START DOCUMENT PASSAGE

Introduction

In this workshop, we’re going to work through a typical day of data wrangling and visualisation using R. The day is split roughly into two:

  1. We’ll learn all the essential R concepts needed to work with data by walking through a typical script creation scenario: getting our data, processing it, deciding what we want to do with it. Starting with RStudio, this will take us through to producing our first visualisation using gglot. For this part of the day, I’ll be working through the material with you step by step, carrying out exactly the same tasks.**

Here’s a quick overview of exactly what we’ll cover:

  1. The second (probably shorter) part will be more free-form. There are four different choices for you to choose from in this half of the day. You’ll get to work through whichever you like, with help on hand (and you’ll get a break from me talking the whole time.) If there’s anything else you want to have a go at, let me know and I’ll try to help.

We’re going to try and fit a lot into one day: don’t worry too much if not all of it makes sense as long as the overall picture you get does make sense. I’ll try and make sure that everyone knows which bits they really need to have taken in.

Because we’re working through one particular scenario, we’ll only scratch the surface of what R, dplyr and ggplot can do. But it should be a solid foundation for further exploration.

We’ll check in after every chunk of work to make sure everyone’s OK with where we’ve got to. Each part of the day builds on the other - it’s important that you feel like it’s making enough sense that you don’t get lost as we move on. Please do ask if anything is confusing. Any new programming language, even for experienced programmers is always confusing. I learned Java before R: that didn’t stop R being baffling for a long while.

To maximise the benefit from today, try to find some time soon after to work on your own data. Find a few days for this, if you can. You will consolidate the information from the course much better if you work through problems that are relevant to your own work.

Our data for the day: Land registry ‘price paid’ data on house prices in England. You each have a USB datastick with a different city to work on, as well as data for London. All your work and outputs will be saved to this USB stick: take it when you go.

All of the data for the workshop is open access: you can download it yourself for free. I’ve provided links and notes at the end of this document for that.

END DOCUMENT PASSAGE
START RECORDS PROVIDED

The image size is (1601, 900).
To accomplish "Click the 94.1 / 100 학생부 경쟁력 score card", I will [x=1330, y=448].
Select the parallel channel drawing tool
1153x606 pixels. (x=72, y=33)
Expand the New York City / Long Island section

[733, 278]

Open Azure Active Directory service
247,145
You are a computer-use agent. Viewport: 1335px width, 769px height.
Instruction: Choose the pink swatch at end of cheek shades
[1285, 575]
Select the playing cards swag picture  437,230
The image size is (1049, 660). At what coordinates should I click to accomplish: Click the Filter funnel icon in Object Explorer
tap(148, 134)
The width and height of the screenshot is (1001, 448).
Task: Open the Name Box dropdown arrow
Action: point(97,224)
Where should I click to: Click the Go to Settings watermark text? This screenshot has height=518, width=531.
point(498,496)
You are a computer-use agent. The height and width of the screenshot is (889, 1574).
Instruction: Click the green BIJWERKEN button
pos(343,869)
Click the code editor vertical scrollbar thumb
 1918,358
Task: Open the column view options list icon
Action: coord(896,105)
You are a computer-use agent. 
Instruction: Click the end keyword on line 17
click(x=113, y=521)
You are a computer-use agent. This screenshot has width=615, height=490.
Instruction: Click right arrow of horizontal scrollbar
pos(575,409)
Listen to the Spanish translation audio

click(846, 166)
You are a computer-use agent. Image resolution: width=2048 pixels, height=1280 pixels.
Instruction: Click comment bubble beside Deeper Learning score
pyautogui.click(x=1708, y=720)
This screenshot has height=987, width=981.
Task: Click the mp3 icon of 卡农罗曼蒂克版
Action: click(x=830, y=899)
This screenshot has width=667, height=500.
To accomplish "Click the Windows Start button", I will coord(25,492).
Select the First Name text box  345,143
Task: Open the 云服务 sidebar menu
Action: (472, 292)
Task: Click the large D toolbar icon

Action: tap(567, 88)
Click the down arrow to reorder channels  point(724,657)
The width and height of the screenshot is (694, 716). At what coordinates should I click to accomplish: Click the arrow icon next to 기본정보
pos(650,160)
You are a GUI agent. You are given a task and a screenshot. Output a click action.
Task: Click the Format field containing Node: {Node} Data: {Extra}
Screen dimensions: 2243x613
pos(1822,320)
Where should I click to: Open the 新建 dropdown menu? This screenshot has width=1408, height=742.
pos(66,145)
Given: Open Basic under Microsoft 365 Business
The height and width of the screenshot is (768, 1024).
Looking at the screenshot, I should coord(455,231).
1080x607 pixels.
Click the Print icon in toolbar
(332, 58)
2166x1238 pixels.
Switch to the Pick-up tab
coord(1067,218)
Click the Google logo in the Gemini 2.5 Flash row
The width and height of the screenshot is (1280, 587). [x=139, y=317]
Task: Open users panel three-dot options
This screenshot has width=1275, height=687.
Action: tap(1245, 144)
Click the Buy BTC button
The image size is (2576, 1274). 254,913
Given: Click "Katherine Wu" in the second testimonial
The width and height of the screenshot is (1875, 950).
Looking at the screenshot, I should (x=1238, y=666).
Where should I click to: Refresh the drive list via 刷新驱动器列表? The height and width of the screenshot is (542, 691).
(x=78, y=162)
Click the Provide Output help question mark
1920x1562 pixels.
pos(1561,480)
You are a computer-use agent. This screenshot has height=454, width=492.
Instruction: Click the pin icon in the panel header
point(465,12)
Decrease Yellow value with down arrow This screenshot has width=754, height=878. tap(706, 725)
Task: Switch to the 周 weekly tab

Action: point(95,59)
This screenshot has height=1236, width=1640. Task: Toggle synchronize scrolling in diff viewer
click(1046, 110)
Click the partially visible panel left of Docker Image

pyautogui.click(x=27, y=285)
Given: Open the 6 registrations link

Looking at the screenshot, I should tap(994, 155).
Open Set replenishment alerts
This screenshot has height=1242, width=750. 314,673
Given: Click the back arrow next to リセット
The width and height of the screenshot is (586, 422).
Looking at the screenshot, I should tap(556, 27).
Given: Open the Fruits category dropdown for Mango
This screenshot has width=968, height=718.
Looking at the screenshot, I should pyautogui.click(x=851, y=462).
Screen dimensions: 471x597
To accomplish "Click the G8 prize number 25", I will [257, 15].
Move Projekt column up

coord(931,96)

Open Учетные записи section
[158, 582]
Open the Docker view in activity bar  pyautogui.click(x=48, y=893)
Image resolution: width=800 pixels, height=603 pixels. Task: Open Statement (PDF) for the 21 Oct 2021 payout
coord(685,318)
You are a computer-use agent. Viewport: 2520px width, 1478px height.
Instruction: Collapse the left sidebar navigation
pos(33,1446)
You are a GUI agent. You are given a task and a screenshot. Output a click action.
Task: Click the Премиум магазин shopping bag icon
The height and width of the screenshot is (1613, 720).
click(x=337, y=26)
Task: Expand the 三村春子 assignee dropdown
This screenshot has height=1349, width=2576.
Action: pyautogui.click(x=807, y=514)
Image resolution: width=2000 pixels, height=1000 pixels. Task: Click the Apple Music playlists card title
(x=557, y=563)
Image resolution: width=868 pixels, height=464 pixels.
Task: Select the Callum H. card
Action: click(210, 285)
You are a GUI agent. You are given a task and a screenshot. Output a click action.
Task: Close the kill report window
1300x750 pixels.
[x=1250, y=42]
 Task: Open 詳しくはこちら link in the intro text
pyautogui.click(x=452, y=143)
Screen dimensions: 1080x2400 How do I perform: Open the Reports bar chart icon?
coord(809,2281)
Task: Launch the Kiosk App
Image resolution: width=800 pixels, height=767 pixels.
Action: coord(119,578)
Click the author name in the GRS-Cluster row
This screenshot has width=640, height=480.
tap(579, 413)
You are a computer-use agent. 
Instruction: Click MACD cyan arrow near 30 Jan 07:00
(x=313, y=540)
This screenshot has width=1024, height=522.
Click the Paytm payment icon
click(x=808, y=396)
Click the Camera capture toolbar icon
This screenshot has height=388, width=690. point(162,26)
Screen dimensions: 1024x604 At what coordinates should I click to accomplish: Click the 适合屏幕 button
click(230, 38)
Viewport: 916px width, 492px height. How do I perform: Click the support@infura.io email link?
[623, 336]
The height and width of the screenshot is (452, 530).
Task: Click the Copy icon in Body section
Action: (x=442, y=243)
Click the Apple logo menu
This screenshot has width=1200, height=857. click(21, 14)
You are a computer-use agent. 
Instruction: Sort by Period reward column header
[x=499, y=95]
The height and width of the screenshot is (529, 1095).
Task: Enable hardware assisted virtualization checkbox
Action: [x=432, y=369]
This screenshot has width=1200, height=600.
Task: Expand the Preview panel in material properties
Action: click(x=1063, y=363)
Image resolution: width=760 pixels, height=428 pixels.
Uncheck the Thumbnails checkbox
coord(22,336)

END RECORDS PROVIDED

§ EXERCISE PROMPT
Carry on writing the R workshop introduction from the point where it stops. The listing comes from a different source than the R workshop introduction.

§ THE RESULT
Some random tips before we get started properly:

Right! Let’s get started.


R-Studio

A first look at RStudio

RStudio is a self-contained environment for doing everything in R. As we’ll see throughout the day, it does a heap of different things to make programming in R as painless as possible.

First thing - let’s open it and have a look at what’s there. You should see something like the following:

RStudio presents you with these panes:

  • The console pane where we can enter commands and run them immediately.
  • The environment pane: all our data and variables will appear here.
  • A pane with a number of tabs, currently open on files. When we first produce graphics, these will appear here in the plots pane.

Entering commands in R

Before we do anything else, let’s get a feel for how to enter commands in R.

We’ll use the console to do this. The console will execute anything we put here as soon as you press enter.

R will return anything you put in. Try some of these or something different just to get a feel for it, pressing enter after each. Any maths will be evaluated and returned.

80
80+20
80*20
80/20
'This is some text'
sqrt(100)

That last one - sqrt(100) - is a function. Functions are in/out machines: in this case, stick 100 in and get its square root out. Anything you put inside brackets in R is going into a function. You can stick anything in there that will evaluate, so we could also have done:

sqrt(45+55)
## [1] 10
sqrt(sqrt(16))
## [1] 2

Assigning to variables

Everything, whether it’s a single number, a list of numbers, a piece of text, an entire dataset or a graph, can be assigned to a variable.

Variable names should be a balance between brevity and clarity: you want it to say something that will make sense to you when returning to the code a month later, but it also needs to be typeable. (Although on that point, as we’ll see, RStudio removes a lot of the pain of typing for us.)

Here’s some examples to try in the console.


R’s assignment operator is a ‘less than’ followed by a minus:

Typing both of these the whole time can be a pain - so RStudio has a handy shortcut key:

  • ALT + ‘minus’

Have a go at using this shortcut key when assigning these examples:


city <- 'London'

max <- 150
min <- 45
range <- max - min

You’ll see when assigning to variable names in the console, it doesn’t automatically output what’s just been assigned. You will, however, see them appear in the environment pane on the right: your new variables are there, under ‘values’.

You can also see the assignments and results by typing the variable names, as we were doing with simple values before:

city
## [1] "London"
min
## [1] 45
max
## [1] 150
range
## [1] 105

And of course we can then use the variable names in functions:

sqrt(range)
## [1] 10.24695

We’ll get on to putting all this into a reusable script in a moment.

Opening today’s project in RStudio

RStudio projects are self-contained folders that keep everything for a particular project together in one place.

You’ve each got a USB data stick - this contains everything for today. Once you’ve opened RStudio, the first thing to do is open the project directly from the USB stick. By doing this, all of your work today will be saved to the stick and you can take it away with you.

Access RStudio’s project loading dialogue in the top right. It should currently just say ‘project (none)’. Click to get a range of project options. You can tell RStudio that an existing folder should become a project - but we’re opening one that’s already there, so choose open project:

Navigate to the data stick, open the folder and double-click the .Rproj file.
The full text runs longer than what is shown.